Non players’ embodied practices of engagement in videogaming
Nyckelord:
multimodal conversation analysis, videogaming, non-player, engagement, monitoring, embodied practicesAbstract
Using technology in interaction means actively manipulating a technological device while interacting with others, but it can also refer to a situation where one person is employing a technological device in the presence of others and therefore in a potentially interactive situation. This is, for instance, the case when one acts on a screen in the presence of other physically co-present participants. Our paper deals with a particular situation of co-presence and technology use: a couple is sitting side by side on the sofa in the living room, one is playing a single-player adventure game on a large TV screen, the other is playing another game on a tablet. For about 40 years, the concept of “active spectators” developed in media sciences has highlighted the fact that spectators “do” something.

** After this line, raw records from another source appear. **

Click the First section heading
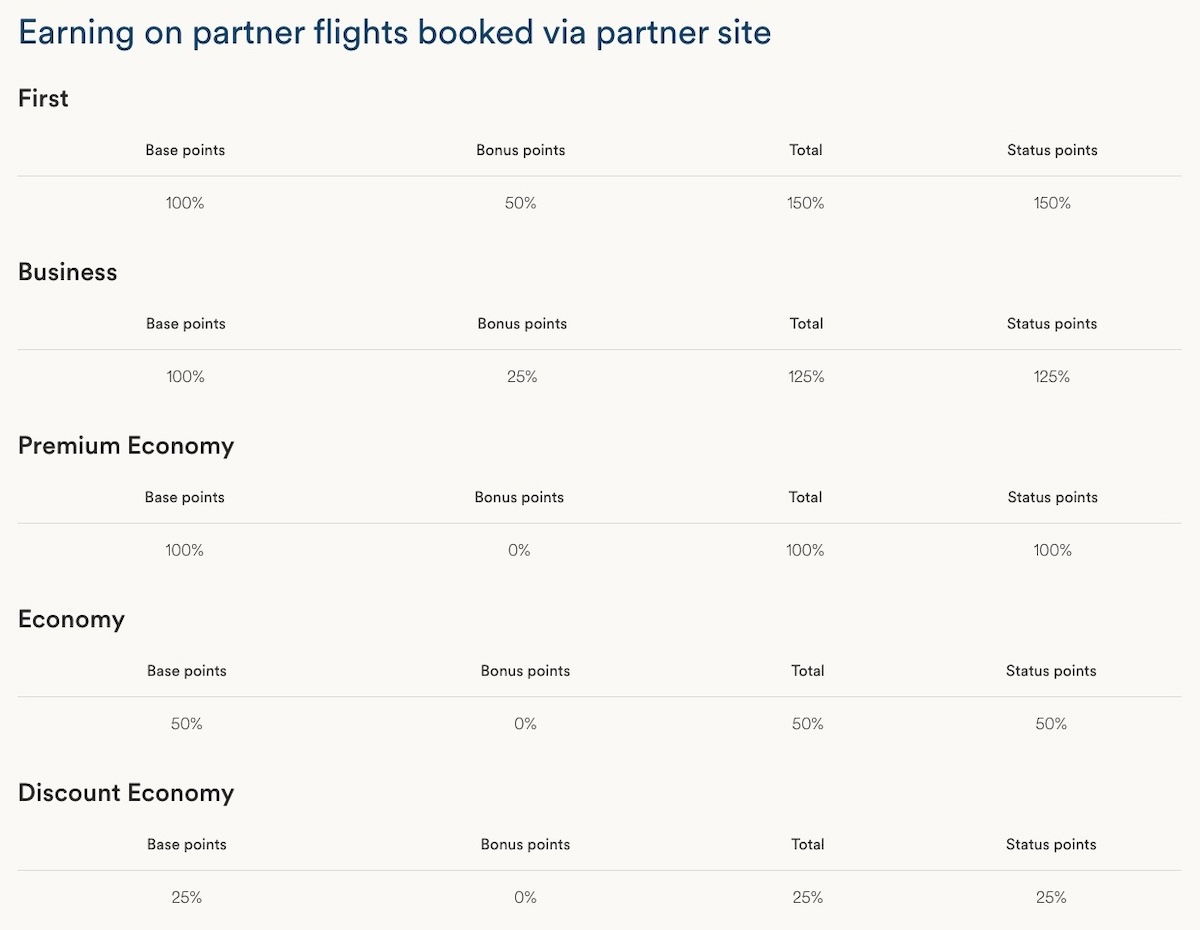The image size is (1200, 930). pyautogui.click(x=43, y=98)

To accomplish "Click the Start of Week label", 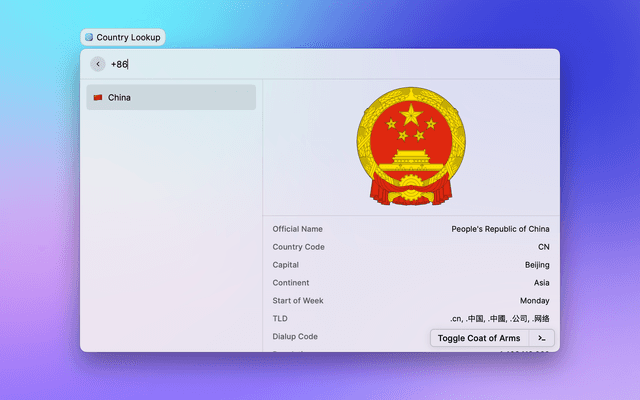I will click(x=298, y=301).
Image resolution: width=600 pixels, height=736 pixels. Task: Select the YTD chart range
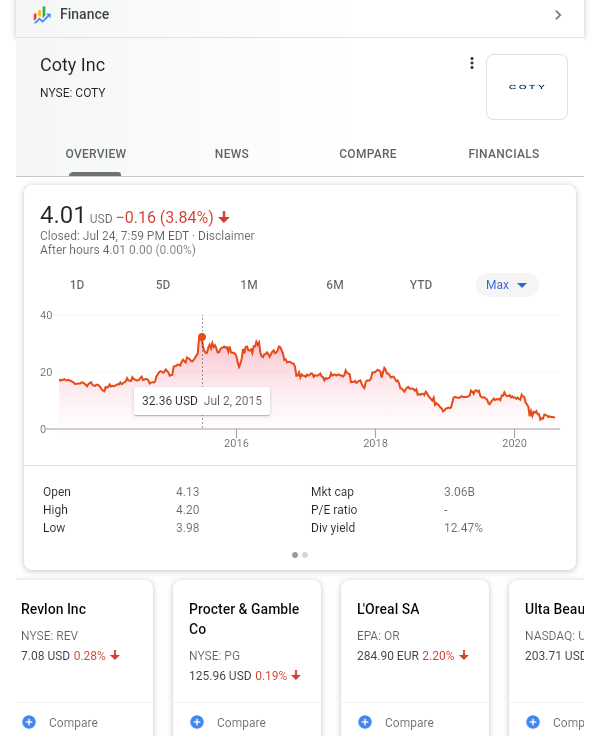pyautogui.click(x=421, y=285)
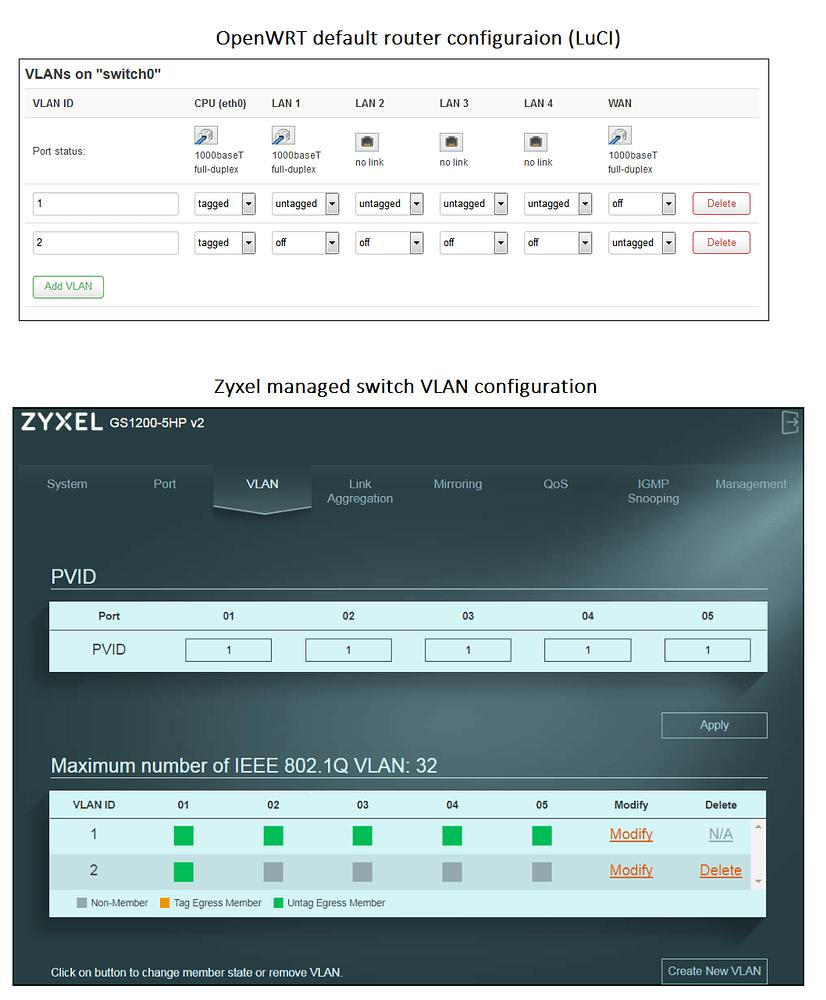The width and height of the screenshot is (826, 1000).
Task: Toggle port 01 membership for VLAN 2
Action: [183, 871]
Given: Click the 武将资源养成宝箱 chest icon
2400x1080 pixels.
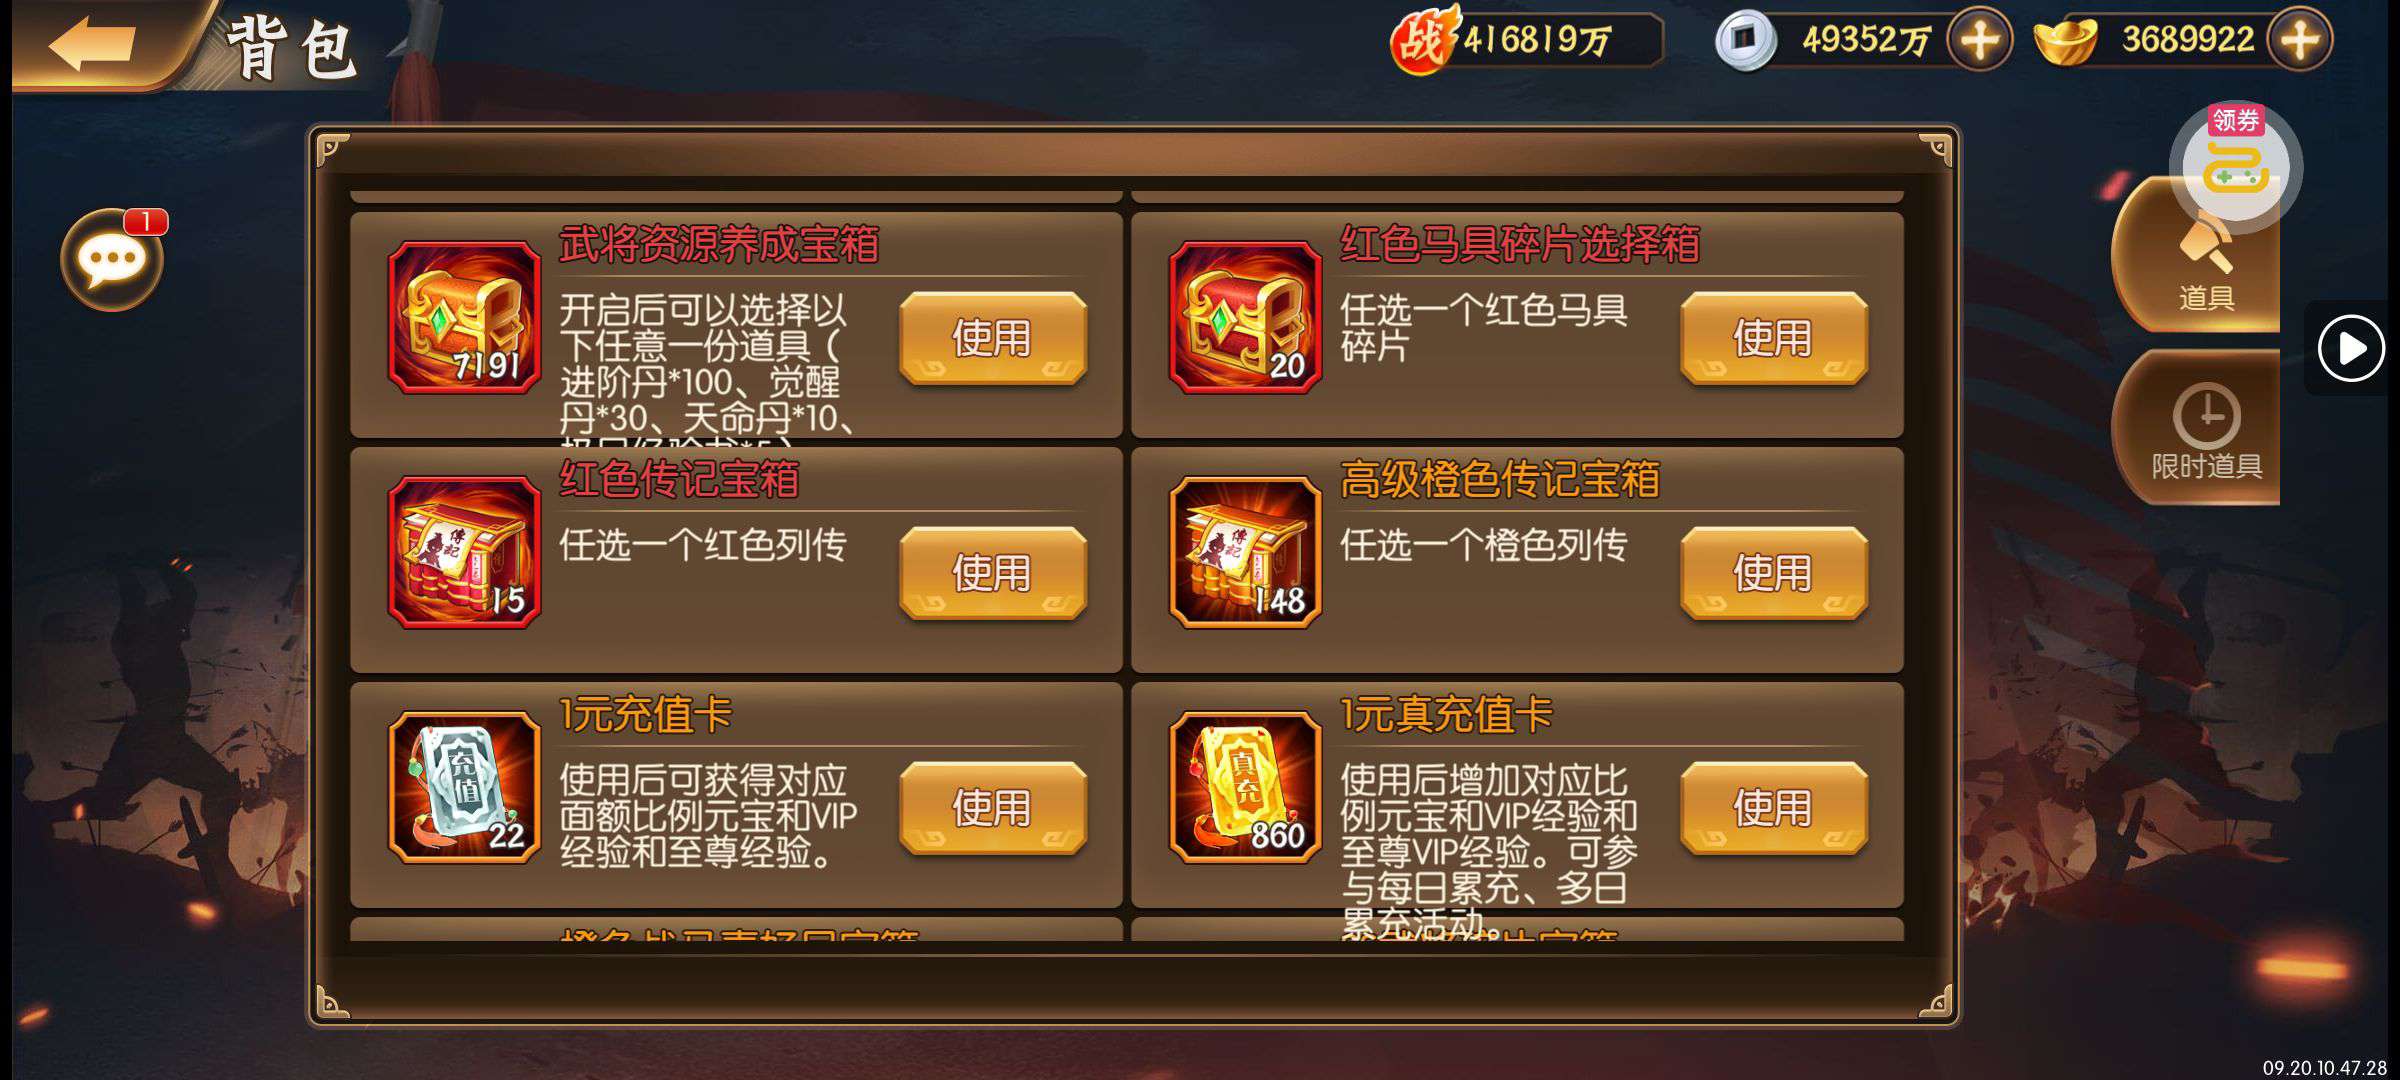Looking at the screenshot, I should pyautogui.click(x=464, y=316).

But, few studies have dealt with the interactional practices used to display this “activeness”. This paper explores the construction of spectatorship with a special focus on spectating videogaming as a particular way of using technology in the sense of spectating at what is being done with a technological device. We propose a micro-analysis of the above-mentioned gaming-situation in order to show how the non-player’s engagement in the player’s gaming is co-constructed by both participants. A particular focus was placed on gaze and gaze shifts as a resource to display togetherness and potential availability.